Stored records
= Beginning of Section =

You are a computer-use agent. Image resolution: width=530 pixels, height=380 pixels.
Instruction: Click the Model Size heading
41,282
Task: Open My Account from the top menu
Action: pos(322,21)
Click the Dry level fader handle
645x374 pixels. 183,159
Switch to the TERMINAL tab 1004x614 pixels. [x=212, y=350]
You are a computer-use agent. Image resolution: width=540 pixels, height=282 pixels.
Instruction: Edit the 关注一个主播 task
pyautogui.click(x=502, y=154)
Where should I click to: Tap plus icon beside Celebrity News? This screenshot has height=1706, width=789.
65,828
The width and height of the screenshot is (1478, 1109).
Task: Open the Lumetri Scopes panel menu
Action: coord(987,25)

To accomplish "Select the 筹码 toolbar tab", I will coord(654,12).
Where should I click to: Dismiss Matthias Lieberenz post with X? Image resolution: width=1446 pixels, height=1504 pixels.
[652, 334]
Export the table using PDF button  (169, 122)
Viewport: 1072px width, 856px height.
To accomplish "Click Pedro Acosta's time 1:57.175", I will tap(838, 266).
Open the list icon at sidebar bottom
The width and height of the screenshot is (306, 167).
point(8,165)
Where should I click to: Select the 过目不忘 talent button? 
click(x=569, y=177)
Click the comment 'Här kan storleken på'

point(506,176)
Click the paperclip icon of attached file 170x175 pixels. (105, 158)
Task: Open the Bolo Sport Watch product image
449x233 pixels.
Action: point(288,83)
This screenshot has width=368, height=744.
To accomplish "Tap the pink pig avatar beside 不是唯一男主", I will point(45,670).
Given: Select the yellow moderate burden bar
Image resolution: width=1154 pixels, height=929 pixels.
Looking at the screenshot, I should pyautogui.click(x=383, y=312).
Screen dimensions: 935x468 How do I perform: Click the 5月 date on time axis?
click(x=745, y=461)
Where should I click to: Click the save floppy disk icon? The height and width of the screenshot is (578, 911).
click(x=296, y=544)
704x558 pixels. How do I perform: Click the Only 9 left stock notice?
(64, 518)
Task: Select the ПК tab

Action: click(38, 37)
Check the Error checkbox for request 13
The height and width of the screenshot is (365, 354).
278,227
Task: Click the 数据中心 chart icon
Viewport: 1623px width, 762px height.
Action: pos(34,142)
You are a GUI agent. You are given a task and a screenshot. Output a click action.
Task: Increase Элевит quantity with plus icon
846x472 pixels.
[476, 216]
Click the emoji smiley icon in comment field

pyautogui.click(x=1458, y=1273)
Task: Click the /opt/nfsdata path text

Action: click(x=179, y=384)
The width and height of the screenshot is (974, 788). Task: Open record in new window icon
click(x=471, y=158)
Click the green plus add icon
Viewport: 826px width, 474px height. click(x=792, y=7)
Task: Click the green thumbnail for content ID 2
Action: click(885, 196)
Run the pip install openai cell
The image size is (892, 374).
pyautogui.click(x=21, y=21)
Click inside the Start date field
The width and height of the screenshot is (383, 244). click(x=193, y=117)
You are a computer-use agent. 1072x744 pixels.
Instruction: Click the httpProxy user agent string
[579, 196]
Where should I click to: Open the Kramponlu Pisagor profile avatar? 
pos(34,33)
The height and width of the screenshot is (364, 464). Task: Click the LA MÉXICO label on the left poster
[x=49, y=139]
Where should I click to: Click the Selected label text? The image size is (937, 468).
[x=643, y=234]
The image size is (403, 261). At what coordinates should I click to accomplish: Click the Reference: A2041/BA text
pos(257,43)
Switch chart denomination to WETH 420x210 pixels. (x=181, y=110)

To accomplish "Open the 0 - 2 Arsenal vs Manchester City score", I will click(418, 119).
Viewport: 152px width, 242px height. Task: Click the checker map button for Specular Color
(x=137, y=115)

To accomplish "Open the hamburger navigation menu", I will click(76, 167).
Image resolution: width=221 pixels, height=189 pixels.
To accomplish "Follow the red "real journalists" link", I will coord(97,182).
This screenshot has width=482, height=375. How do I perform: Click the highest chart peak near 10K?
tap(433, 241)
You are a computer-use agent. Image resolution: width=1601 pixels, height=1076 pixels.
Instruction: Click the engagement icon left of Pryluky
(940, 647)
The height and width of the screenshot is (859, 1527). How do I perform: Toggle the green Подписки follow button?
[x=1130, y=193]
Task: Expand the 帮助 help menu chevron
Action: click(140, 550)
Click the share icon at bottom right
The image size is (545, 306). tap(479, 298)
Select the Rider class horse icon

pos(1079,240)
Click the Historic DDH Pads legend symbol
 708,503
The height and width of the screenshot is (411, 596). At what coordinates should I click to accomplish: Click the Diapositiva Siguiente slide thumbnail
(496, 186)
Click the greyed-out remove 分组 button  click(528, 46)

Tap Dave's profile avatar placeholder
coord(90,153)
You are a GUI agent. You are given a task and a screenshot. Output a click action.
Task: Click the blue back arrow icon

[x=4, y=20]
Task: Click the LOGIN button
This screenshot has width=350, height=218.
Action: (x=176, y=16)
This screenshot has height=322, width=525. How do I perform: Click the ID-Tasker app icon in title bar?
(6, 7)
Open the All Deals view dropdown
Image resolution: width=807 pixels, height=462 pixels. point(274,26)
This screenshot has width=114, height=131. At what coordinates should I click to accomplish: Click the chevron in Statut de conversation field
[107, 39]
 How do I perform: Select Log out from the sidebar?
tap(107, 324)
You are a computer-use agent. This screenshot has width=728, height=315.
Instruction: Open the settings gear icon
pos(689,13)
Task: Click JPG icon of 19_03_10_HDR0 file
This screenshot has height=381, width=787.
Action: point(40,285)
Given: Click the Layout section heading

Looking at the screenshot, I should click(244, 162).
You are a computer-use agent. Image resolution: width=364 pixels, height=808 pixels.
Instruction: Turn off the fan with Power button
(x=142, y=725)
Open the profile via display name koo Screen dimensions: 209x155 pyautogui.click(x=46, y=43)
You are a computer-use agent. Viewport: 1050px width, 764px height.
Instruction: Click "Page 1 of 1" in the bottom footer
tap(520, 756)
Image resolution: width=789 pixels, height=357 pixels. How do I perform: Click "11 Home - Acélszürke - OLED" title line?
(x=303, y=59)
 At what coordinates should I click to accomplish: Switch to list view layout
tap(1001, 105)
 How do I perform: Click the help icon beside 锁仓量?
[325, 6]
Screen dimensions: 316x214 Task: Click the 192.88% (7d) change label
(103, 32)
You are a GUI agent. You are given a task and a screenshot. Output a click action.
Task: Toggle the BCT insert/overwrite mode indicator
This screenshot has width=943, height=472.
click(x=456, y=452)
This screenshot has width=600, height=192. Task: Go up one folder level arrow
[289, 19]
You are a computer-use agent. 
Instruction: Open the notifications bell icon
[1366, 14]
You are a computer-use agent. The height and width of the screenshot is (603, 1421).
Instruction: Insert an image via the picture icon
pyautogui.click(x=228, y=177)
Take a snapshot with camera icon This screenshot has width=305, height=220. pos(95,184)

= End of Section =

• DIRECTIONS FOR THIS TASK:
Return every entry exactly; no line may be missing.

• RESULT:
You are a computer-use agent. Image resolution: width=530 pixels, height=380 pixels.
Instruction: Click the Model Size heading
41,282
Task: Open My Account from the top menu
Action: pos(322,21)
Click the Dry level fader handle
645x374 pixels. 183,159
Switch to the TERMINAL tab 1004x614 pixels. [x=212, y=350]
You are a computer-use agent. Image resolution: width=540 pixels, height=282 pixels.
Instruction: Edit the 关注一个主播 task
pyautogui.click(x=502, y=154)
Where should I click to: Tap plus icon beside Celebrity News? This screenshot has height=1706, width=789.
65,828
The width and height of the screenshot is (1478, 1109).
Task: Open the Lumetri Scopes panel menu
Action: coord(987,25)

To accomplish "Select the 筹码 toolbar tab", I will coord(654,12).
Where should I click to: Dismiss Matthias Lieberenz post with X? Image resolution: width=1446 pixels, height=1504 pixels.
[652, 334]
Export the table using PDF button  (169, 122)
Viewport: 1072px width, 856px height.
To accomplish "Click Pedro Acosta's time 1:57.175", I will tap(838, 266).
Open the list icon at sidebar bottom
The width and height of the screenshot is (306, 167).
point(8,165)
Where should I click to: Select the 过目不忘 talent button? 
click(x=569, y=177)
Click the comment 'Här kan storleken på'

point(506,176)
Click the paperclip icon of attached file 170x175 pixels. (105, 158)
Task: Open the Bolo Sport Watch product image
449x233 pixels.
Action: point(288,83)
This screenshot has width=368, height=744.
To accomplish "Tap the pink pig avatar beside 不是唯一男主", I will point(45,670).
Given: Select the yellow moderate burden bar
Image resolution: width=1154 pixels, height=929 pixels.
Looking at the screenshot, I should pyautogui.click(x=383, y=312).
Screen dimensions: 935x468 How do I perform: Click the 5月 date on time axis?
click(x=745, y=461)
Where should I click to: Click the save floppy disk icon? The height and width of the screenshot is (578, 911).
click(x=296, y=544)
704x558 pixels. How do I perform: Click the Only 9 left stock notice?
(64, 518)
Task: Select the ПК tab

Action: click(38, 37)
Check the Error checkbox for request 13
The height and width of the screenshot is (365, 354).
278,227
Task: Click the 数据中心 chart icon
Viewport: 1623px width, 762px height.
Action: pos(34,142)
You are a GUI agent. You are given a task and a screenshot. Output a click action.
Task: Increase Элевит quantity with plus icon
846x472 pixels.
[476, 216]
Click the emoji smiley icon in comment field

pyautogui.click(x=1458, y=1273)
Task: Click the /opt/nfsdata path text

Action: click(x=179, y=384)
The width and height of the screenshot is (974, 788). Task: Open record in new window icon
click(x=471, y=158)
Click the green plus add icon
Viewport: 826px width, 474px height. click(x=792, y=7)
Task: Click the green thumbnail for content ID 2
Action: click(885, 196)
Run the pip install openai cell
The image size is (892, 374).
pyautogui.click(x=21, y=21)
Click inside the Start date field
The width and height of the screenshot is (383, 244). click(x=193, y=117)
You are a computer-use agent. 1072x744 pixels.
Instruction: Click the httpProxy user agent string
[579, 196]
Where should I click to: Open the Kramponlu Pisagor profile avatar? 
pos(34,33)
The height and width of the screenshot is (364, 464). Task: Click the LA MÉXICO label on the left poster
[x=49, y=139]
Where should I click to: Click the Selected label text? The image size is (937, 468).
[x=643, y=234]
The image size is (403, 261). At what coordinates should I click to accomplish: Click the Reference: A2041/BA text
pos(257,43)
Switch chart denomination to WETH 420x210 pixels. (x=181, y=110)

To accomplish "Open the 0 - 2 Arsenal vs Manchester City score", I will click(418, 119).
Viewport: 152px width, 242px height. Task: Click the checker map button for Specular Color
(x=137, y=115)

To accomplish "Open the hamburger navigation menu", I will click(76, 167).
Image resolution: width=221 pixels, height=189 pixels.
To accomplish "Follow the red "real journalists" link", I will coord(97,182).
This screenshot has width=482, height=375. How do I perform: Click the highest chart peak near 10K?
tap(433, 241)
You are a computer-use agent. Image resolution: width=1601 pixels, height=1076 pixels.
Instruction: Click the engagement icon left of Pryluky
(940, 647)
The height and width of the screenshot is (859, 1527). How do I perform: Toggle the green Подписки follow button?
[x=1130, y=193]
Task: Expand the 帮助 help menu chevron
Action: click(140, 550)
Click the share icon at bottom right
The image size is (545, 306). tap(479, 298)
Select the Rider class horse icon

pos(1079,240)
Click the Historic DDH Pads legend symbol
 708,503
The height and width of the screenshot is (411, 596). At what coordinates should I click to accomplish: Click the Diapositiva Siguiente slide thumbnail
(496, 186)
Click the greyed-out remove 分组 button  click(528, 46)

Tap Dave's profile avatar placeholder
coord(90,153)
You are a GUI agent. You are given a task and a screenshot. Output a click action.
Task: Click the blue back arrow icon

[x=4, y=20]
Task: Click the LOGIN button
This screenshot has width=350, height=218.
Action: (x=176, y=16)
This screenshot has height=322, width=525. How do I perform: Click the ID-Tasker app icon in title bar?
(6, 7)
Open the All Deals view dropdown
Image resolution: width=807 pixels, height=462 pixels. point(274,26)
This screenshot has width=114, height=131. At what coordinates should I click to accomplish: Click the chevron in Statut de conversation field
[107, 39]
 How do I perform: Select Log out from the sidebar?
tap(107, 324)
You are a computer-use agent. This screenshot has width=728, height=315.
Instruction: Open the settings gear icon
pos(689,13)
Task: Click JPG icon of 19_03_10_HDR0 file
This screenshot has height=381, width=787.
Action: point(40,285)
Given: Click the Layout section heading

Looking at the screenshot, I should click(244, 162).
You are a computer-use agent. Image resolution: width=364 pixels, height=808 pixels.
Instruction: Turn off the fan with Power button
(x=142, y=725)
Open the profile via display name koo Screen dimensions: 209x155 pyautogui.click(x=46, y=43)
You are a computer-use agent. Viewport: 1050px width, 764px height.
Instruction: Click "Page 1 of 1" in the bottom footer
tap(520, 756)
Image resolution: width=789 pixels, height=357 pixels. How do I perform: Click "11 Home - Acélszürke - OLED" title line?
(x=303, y=59)
 At what coordinates should I click to accomplish: Switch to list view layout
tap(1001, 105)
 How do I perform: Click the help icon beside 锁仓量?
[325, 6]
Screen dimensions: 316x214 Task: Click the 192.88% (7d) change label
(103, 32)
You are a GUI agent. You are given a task and a screenshot. Output a click action.
Task: Toggle the BCT insert/overwrite mode indicator
This screenshot has width=943, height=472.
click(x=456, y=452)
This screenshot has width=600, height=192. Task: Go up one folder level arrow
[289, 19]
You are a computer-use agent. 
Instruction: Open the notifications bell icon
[1366, 14]
You are a computer-use agent. The height and width of the screenshot is (603, 1421).
Instruction: Insert an image via the picture icon
pyautogui.click(x=228, y=177)
Take a snapshot with camera icon This screenshot has width=305, height=220. pos(95,184)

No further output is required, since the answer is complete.